Find each line below that contains the word "pixels", and copy every such line. Case counts.
"""
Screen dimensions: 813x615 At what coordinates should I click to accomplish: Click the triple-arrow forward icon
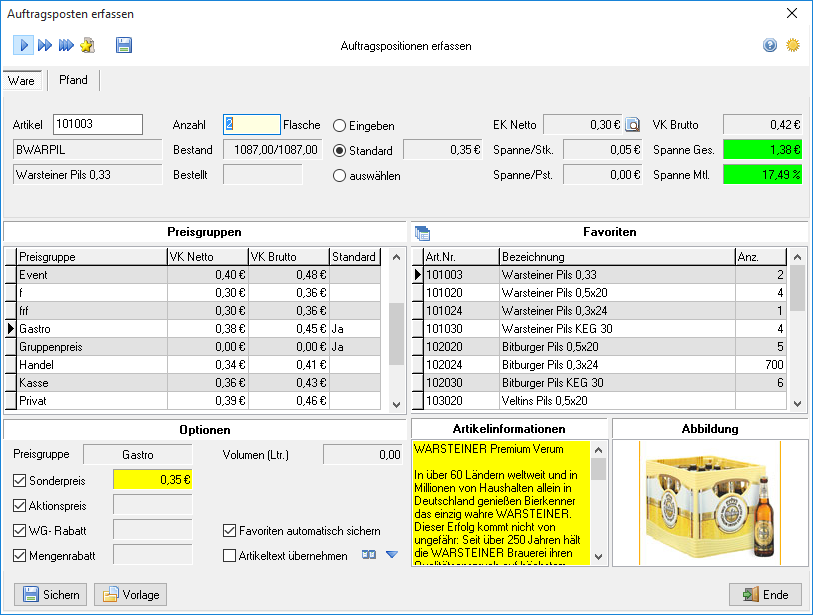click(x=66, y=46)
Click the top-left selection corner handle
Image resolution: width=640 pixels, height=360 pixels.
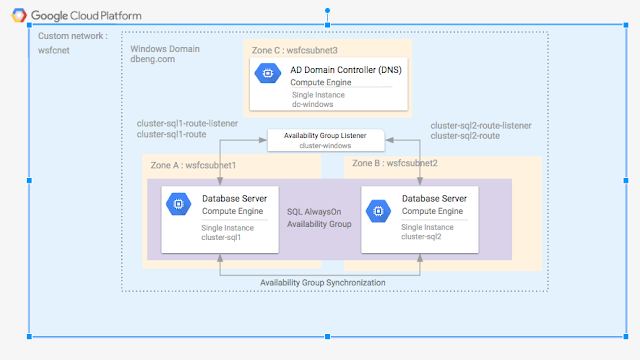click(x=29, y=25)
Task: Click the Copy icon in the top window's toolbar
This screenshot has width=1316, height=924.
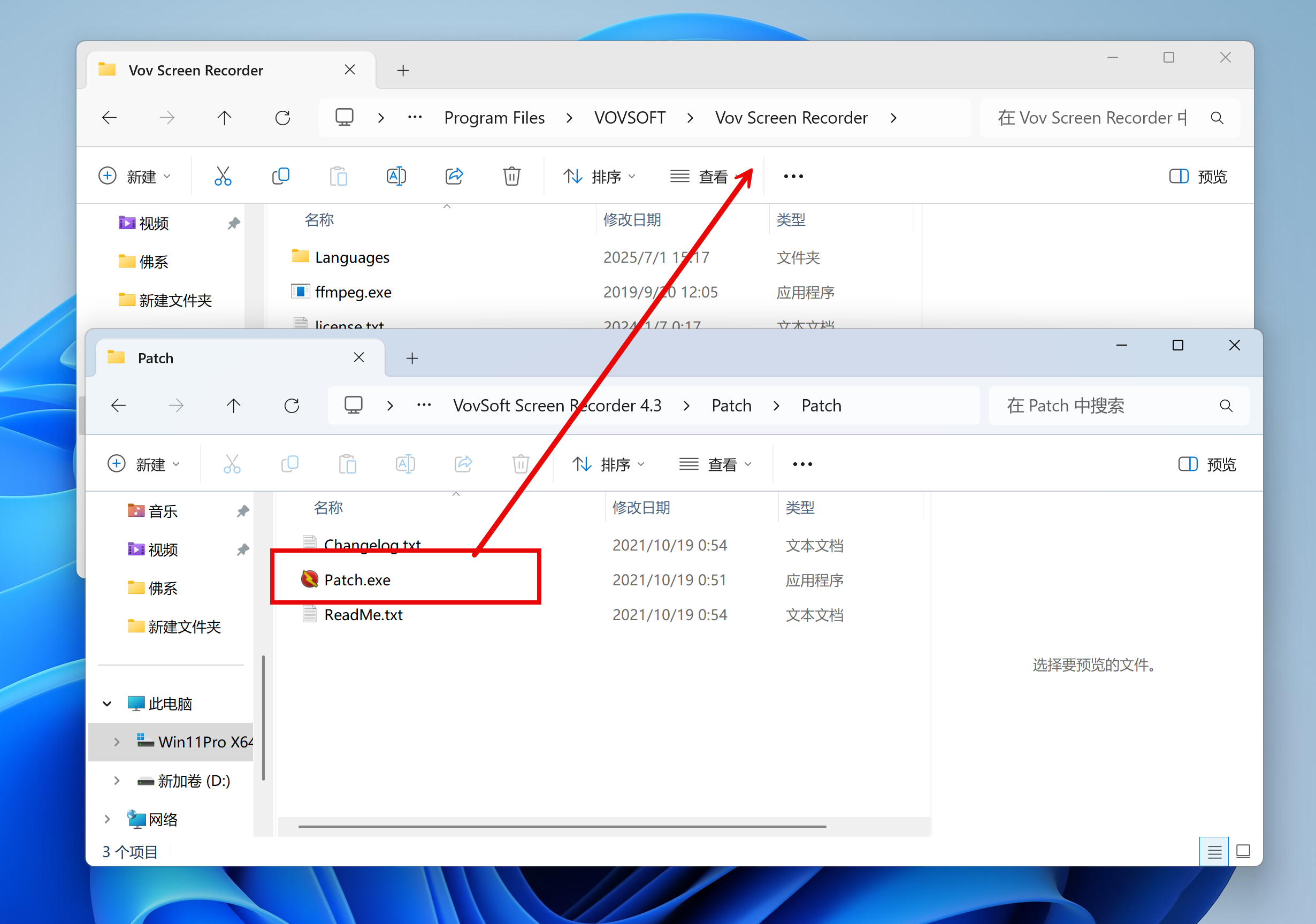Action: click(x=280, y=176)
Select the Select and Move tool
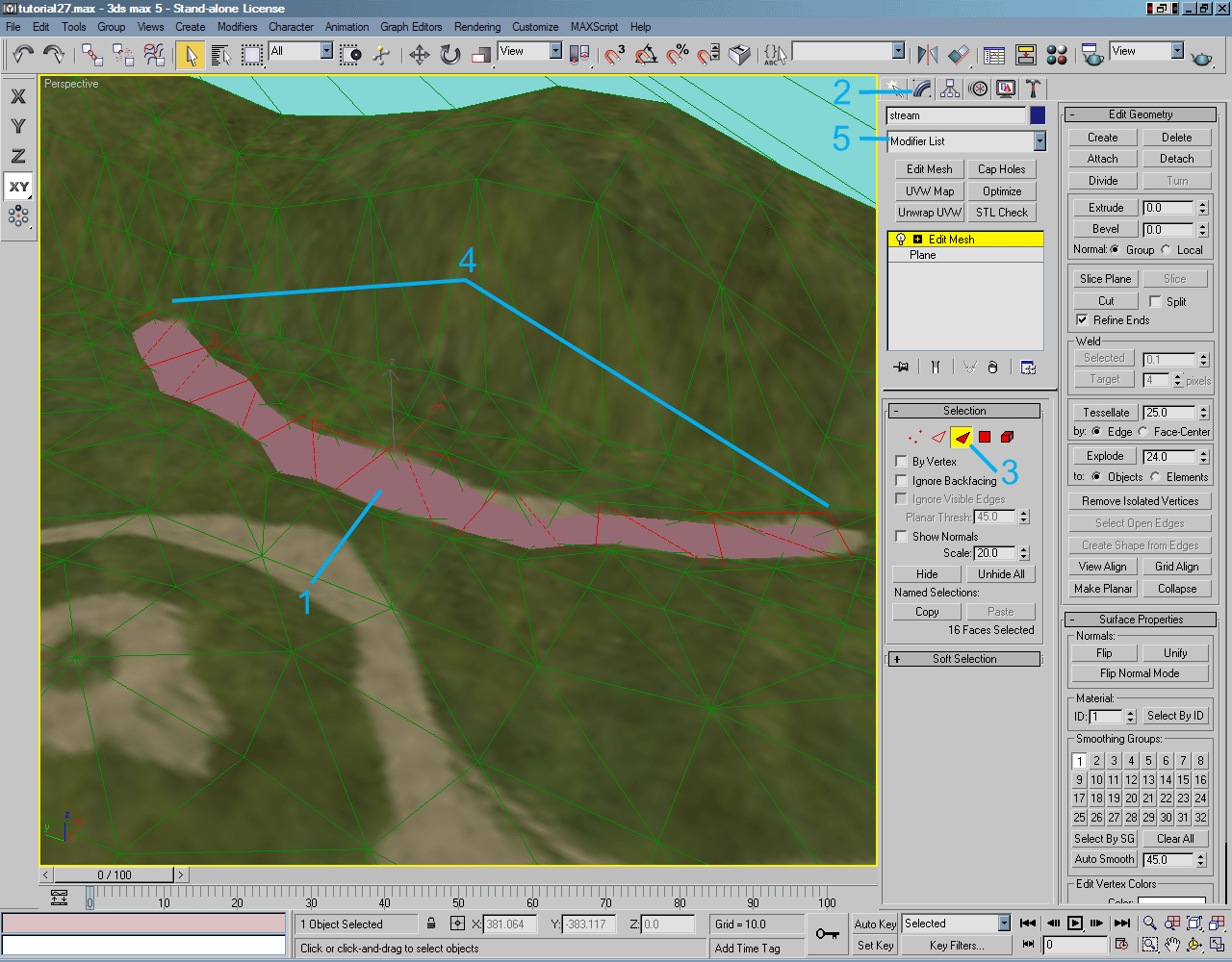This screenshot has width=1232, height=962. tap(419, 56)
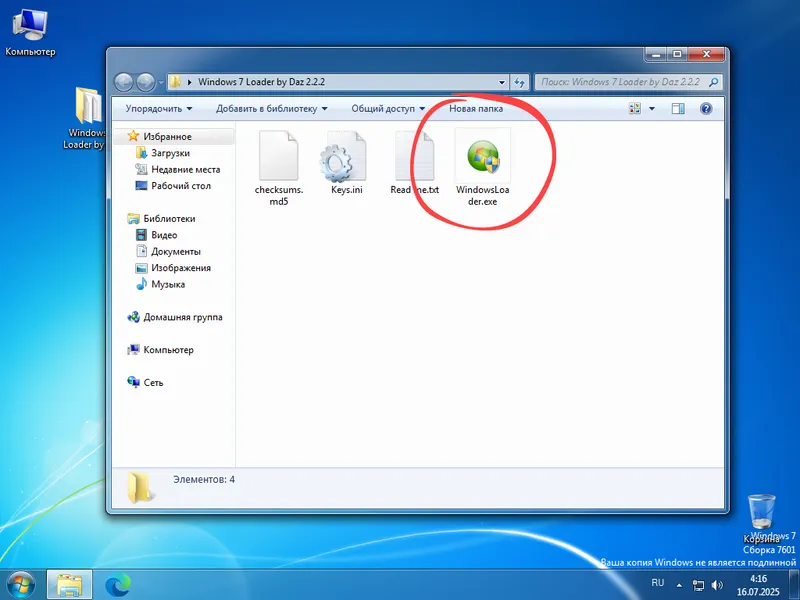Open Explorer help via question mark icon
800x600 pixels.
706,108
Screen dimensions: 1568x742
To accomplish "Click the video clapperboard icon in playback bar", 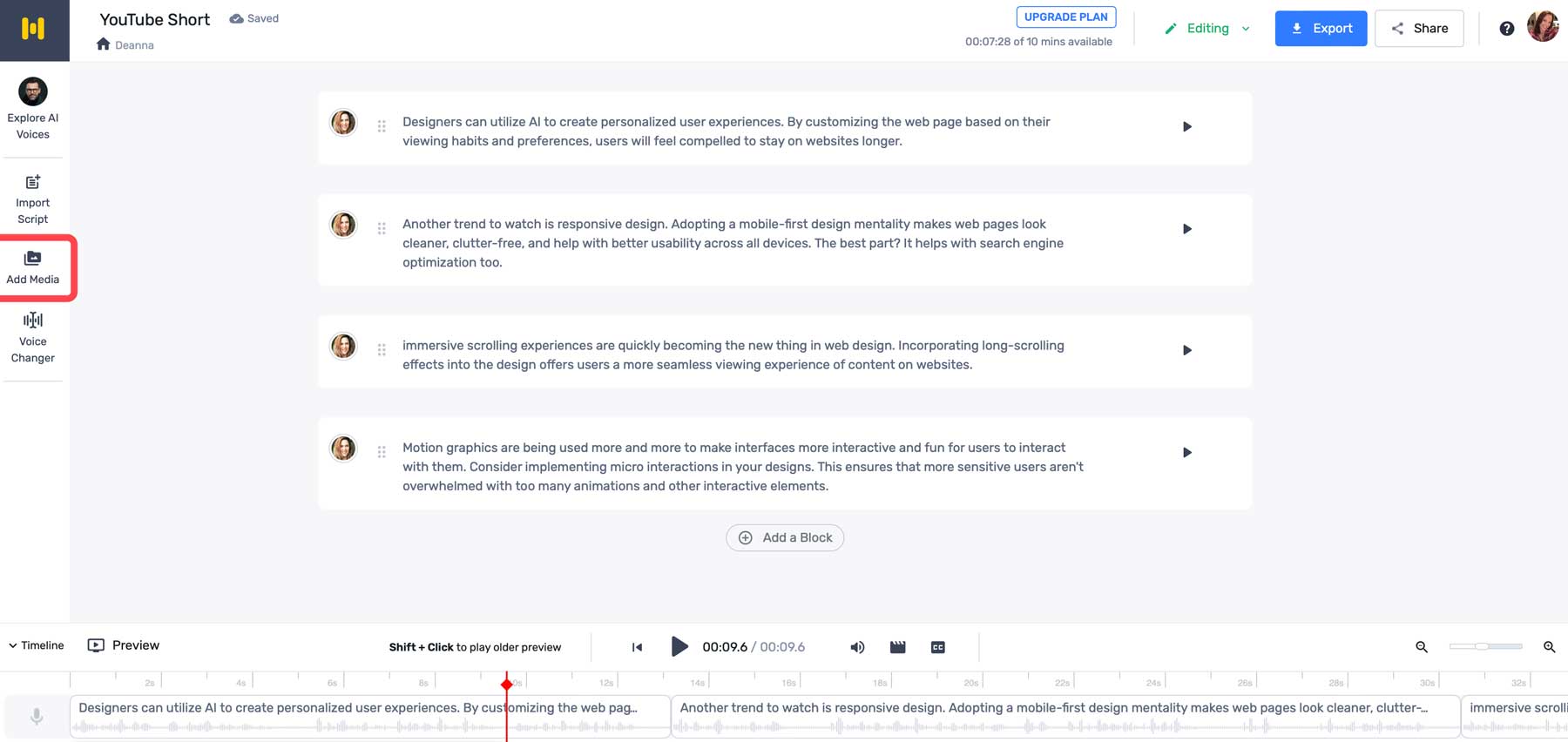I will point(897,647).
"""
* _Complete answer_
Image resolution: width=640 pixels, height=360 pixels.
800x600 pixels.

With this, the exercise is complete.